Madrid

Am Ende des Dritten Weges: Die Wähler spüren das Vakuum

Das Ergebnis der deutschen Bundestagswahl am 27. September 2009 wurde europaweit als durchschlagender Erfolg der Konservativen interpretiert. Für die Sozialdemokraten ist es die schlimmste Niederlage seit dem Zweiten Weltkrieg. Jetzt kann Angela Merkel ohne die SPD regieren und hat freie Hand für Steuersenkungen, Reformen des Arbeitsmarktes und eine unternehmerfreundliche Politik. Im Grunde haben die deutschen Wähler etwas Merkwürdiges getan: In einem Jahr, in dem Kapitalisten und Banker überall an den Pranger gestellt wurden, haben sie mit den Sozialdemokraten ausgerechnet diejenige Partei abgewählt, die sich für die Arbeitnehmer einsetzt. Stattdessen haben sie dafür gesorgt, dass Angela Merkel eine Koalition mit der wirtschaftsfreundlichen FDP eingehen kann.

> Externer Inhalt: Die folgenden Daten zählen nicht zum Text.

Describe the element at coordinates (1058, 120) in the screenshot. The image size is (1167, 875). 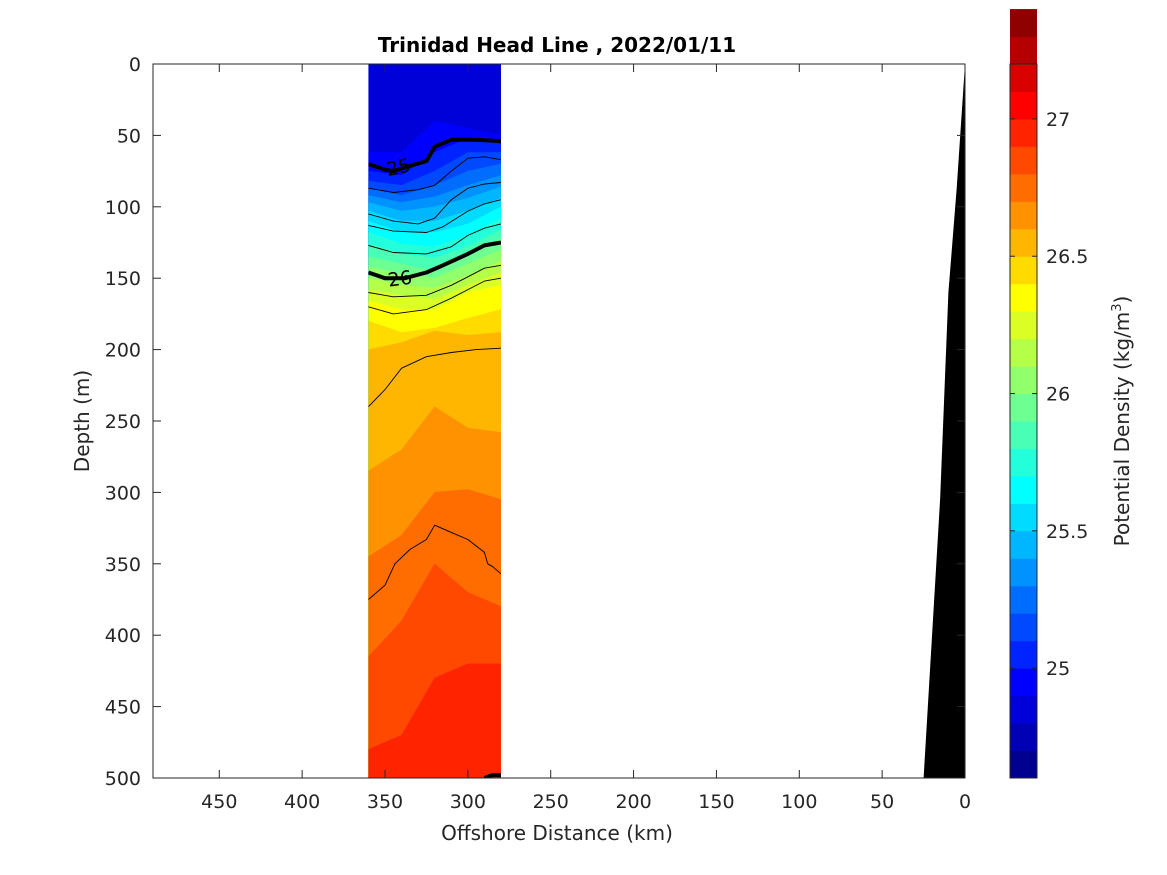
I see `colorbar-tick-label: 27` at that location.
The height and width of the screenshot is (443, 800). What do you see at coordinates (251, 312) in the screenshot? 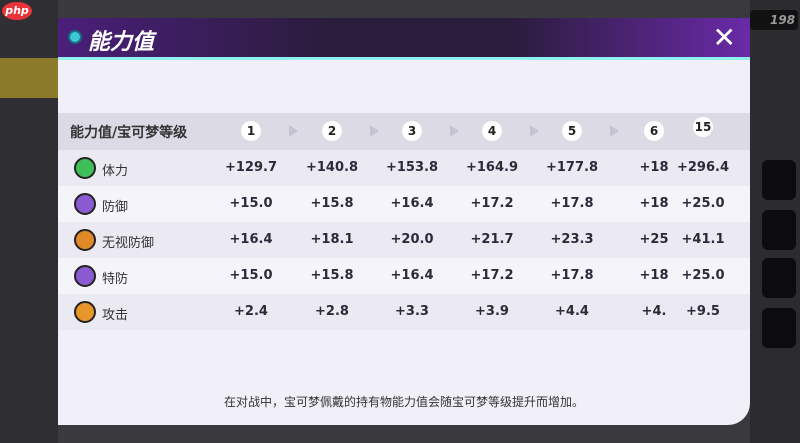
I see `stat-value: +2.4` at bounding box center [251, 312].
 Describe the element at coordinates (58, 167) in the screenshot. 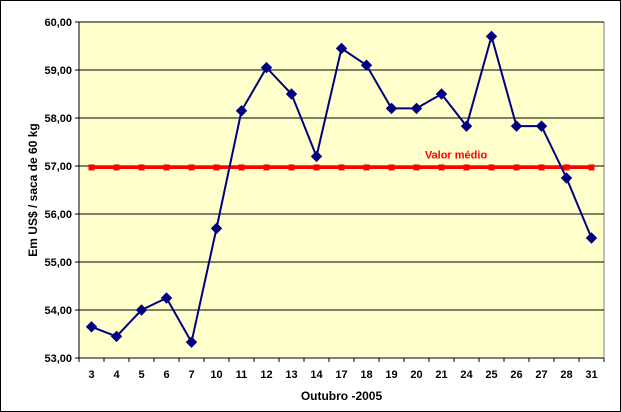

I see `y-tick-label: 57,00` at that location.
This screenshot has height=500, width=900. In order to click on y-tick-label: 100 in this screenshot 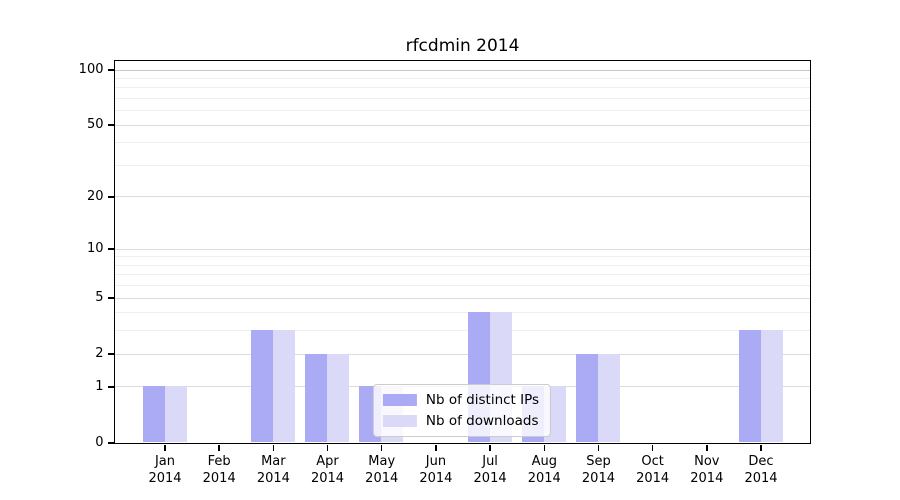, I will do `click(91, 70)`.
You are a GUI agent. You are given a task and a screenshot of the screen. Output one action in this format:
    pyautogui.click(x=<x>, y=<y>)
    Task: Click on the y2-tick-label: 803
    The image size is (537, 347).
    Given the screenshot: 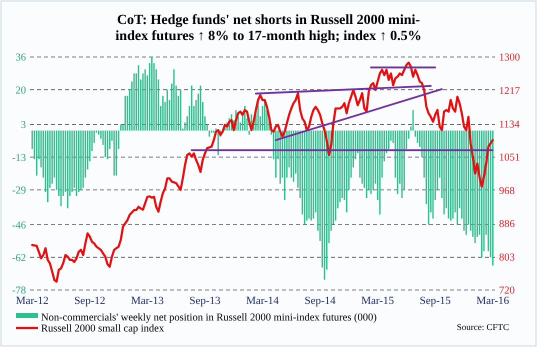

Der Grund dafür, dass die SPD von links wie rechts vernichtend geschlagen wurde, liegt in der Wirtschaftspolitik. Als der Kapitalismus vor den größten Herausforderungen seit 75 Jahren stand und das Finanzsystem kurz vor dem Zusammenbruch war, haben die sozialdemokratischen Parteien Europas ebenso wie die übrigen linken Parteien keine überzeugenden Antworten auf die Fehler der rechten Parteien gefunden. Erst recht nicht haben sie von diesen Fehlern profitiert. Schon bei den Europawahlen im Juni hatten die europäischen Wähler linke Kandidaten abgestraft. So liegt Angela Merkels Sieg im Trend der anderen europäischen Länder wie Italien oder Frankreich; Großbritannien könnte in sechs Monaten folgen und ebenfalls eine konservative Regierung bekommen.


Auch in Spanien wird das Ergebnis der Bundestagswahl als die größte Krise der deutschen Sozialdemokratie seit Gründung der Bundesrepublik gedeutet. Ist es zugleich symptomatisch für eine allgemeine Krise der europäischen Sozialdemokratie? Sollten sich die spanischen Sozialisten deshalb also um ihre eigene Zukunft sorgen? Glücklicherweise haben die jüngsten sozialdemokratischen Siege in Portugal und Griechenland das Argument verwässert, Europa sei schlicht konservativ geworden. Unserer Meinung nach gibt es keinen generellen Trend zur Beharrung. Die Niederlage der SPD ist überwiegend spezifischen deutschen Umständen geschuldet.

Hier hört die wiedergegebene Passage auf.